◆ AVAILABLE DATA

□ □ □ □

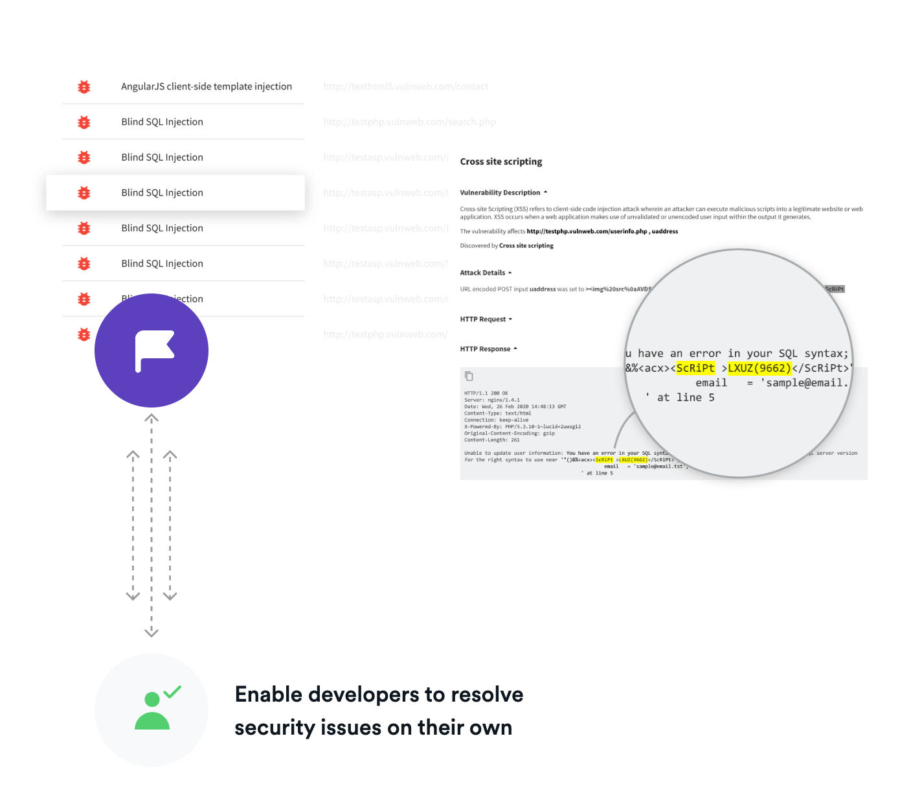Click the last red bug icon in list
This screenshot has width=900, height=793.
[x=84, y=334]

□ □ □ □

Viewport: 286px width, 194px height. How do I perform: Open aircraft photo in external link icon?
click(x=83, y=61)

□ □ □ □

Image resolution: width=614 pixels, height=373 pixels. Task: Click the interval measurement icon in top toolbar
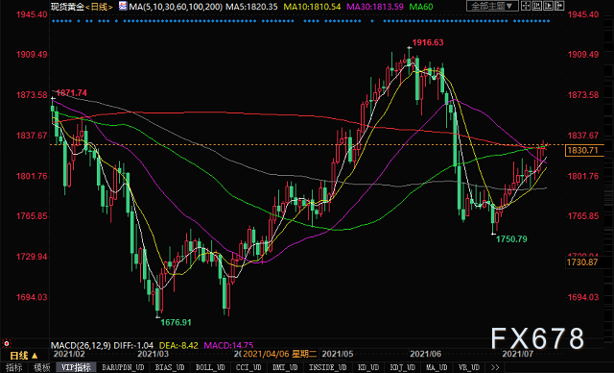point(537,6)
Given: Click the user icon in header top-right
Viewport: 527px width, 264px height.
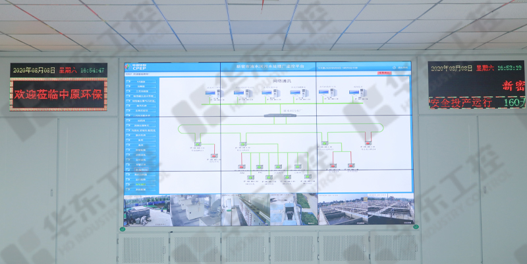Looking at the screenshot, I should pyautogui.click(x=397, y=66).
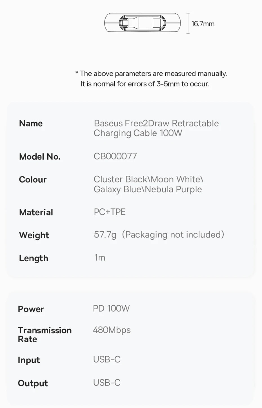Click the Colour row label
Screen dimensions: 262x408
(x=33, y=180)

□ □ □ □

◆ YOUR INSTRUCTIONS
Pictures are to be left out. Write out only the lines above starting at the one with "Image resolution: width=614" and ending at the one with "Given: Click the", both lines included, exactly.

◆ THE ANSWER
Image resolution: width=614 pixels, height=373 pixels. Task: Click the interval measurement icon in top toolbar
point(537,6)
Given: Click the user icon in header top-right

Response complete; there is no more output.